El marco jurídico estatal en materia de salud establece principios y obligaciones generales para las autoridades y los prestadores de servicios, pero no contempla, de manera específica, una instancia encargada de diseñar, coordinar y supervisar procesos de certificación en competencias legales y éticas para el personal de salud que labora en el Estado.
La certificación de competencias no debe entenderse como un mecanismo punitivo o exclusivamente sancionador, sino como una herramienta para fortalecer la profesionalización del personal de salud, fomentar una cultura de responsabilidad y transparencia, y brindar certeza tanto a las y los pacientes como a quienes ejercen la medicina y otras profesiones sanitarias. Un esquema de certificación bien diseñado puede contribuir a identificar áreas de oportunidad, orientar programas de capacitación y reconocer las buenas prácticas.

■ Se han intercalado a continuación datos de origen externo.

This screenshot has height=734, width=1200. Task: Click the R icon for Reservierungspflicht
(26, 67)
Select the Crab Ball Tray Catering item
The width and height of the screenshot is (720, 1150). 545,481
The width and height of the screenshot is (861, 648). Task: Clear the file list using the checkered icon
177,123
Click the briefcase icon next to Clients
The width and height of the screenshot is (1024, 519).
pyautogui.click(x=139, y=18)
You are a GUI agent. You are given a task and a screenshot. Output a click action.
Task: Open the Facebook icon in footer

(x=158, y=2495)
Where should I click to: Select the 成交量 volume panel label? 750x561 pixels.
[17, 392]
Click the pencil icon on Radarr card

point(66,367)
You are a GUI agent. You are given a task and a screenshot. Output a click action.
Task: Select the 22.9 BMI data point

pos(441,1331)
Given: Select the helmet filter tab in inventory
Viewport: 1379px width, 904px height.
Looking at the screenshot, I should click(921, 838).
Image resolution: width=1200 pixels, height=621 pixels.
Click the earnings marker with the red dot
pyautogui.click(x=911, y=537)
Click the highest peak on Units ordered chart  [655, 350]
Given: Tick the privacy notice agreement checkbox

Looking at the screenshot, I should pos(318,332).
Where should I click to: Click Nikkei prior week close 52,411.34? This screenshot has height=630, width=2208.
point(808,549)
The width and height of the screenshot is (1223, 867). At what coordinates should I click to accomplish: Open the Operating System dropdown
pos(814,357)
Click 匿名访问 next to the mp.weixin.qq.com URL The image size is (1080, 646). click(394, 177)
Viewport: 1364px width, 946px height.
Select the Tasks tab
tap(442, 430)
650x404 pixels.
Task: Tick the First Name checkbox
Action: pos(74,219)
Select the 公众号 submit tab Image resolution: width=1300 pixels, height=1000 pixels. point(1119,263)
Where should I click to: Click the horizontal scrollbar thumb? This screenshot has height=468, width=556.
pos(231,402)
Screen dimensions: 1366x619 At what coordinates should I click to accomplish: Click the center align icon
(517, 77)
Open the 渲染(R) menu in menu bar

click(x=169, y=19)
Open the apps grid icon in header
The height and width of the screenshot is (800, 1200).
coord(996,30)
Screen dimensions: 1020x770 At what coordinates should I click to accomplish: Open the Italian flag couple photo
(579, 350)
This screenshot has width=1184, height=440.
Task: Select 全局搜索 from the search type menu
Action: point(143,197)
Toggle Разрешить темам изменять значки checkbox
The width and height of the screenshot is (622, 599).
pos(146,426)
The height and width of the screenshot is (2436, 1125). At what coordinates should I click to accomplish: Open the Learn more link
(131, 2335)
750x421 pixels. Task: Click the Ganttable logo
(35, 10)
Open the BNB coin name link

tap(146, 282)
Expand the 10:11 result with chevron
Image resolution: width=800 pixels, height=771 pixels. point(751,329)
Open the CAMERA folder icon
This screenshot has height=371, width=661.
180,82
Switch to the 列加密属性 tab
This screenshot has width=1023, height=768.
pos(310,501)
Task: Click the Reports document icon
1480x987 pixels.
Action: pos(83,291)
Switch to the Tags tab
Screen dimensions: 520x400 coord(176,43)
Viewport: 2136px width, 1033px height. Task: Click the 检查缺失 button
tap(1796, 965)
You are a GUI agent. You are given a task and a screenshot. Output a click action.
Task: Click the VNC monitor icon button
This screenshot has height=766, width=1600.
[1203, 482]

La creación de un Departamento de Certificación en Competencias Legales y Éticas para el Personal de Salud del Estado de Sinaloa permitiría avanzar en varios frentes: primero, generando lineamientos claros sobre los conocimientos y habilidades mínimas que deben acreditar quienes brindan atención médica y de enfermería en el sector público estatal; segundo, estableciendo procesos transparentes de evaluación y recertificación periódica; y tercero, articulando estos esfuerzos con las instancias federales y con los colegios y asociaciones de profesionistas correspondientes.
En este sentido la diputada Jesús Angélica Díaz Quiñónez y el diputado Víctor Antonio Corrales Burgueño, integrantes del Grupo Parlamentario del Partido Sinaloense, presentamos esta iniciativa con proyecto de Decreto, con el propósito de fortalecer el marco jurídico estatal en materia de salud, contribuir a la profesionalización del personal sanitario y avanzar hacia un sistema de atención más seguro, justo y centrado en las personas. La creación del Departamento de Certificación en Competencias Legales y Éticas para el Personal de Salud del Estado de Sinaloa representa un paso necesario para cerrar la brecha entre el marco normativo y la práctica cotidiana, y para consolidar una cultura de responsabilidad profesional y respeto a los derechos humanos en el ámbito de la salud.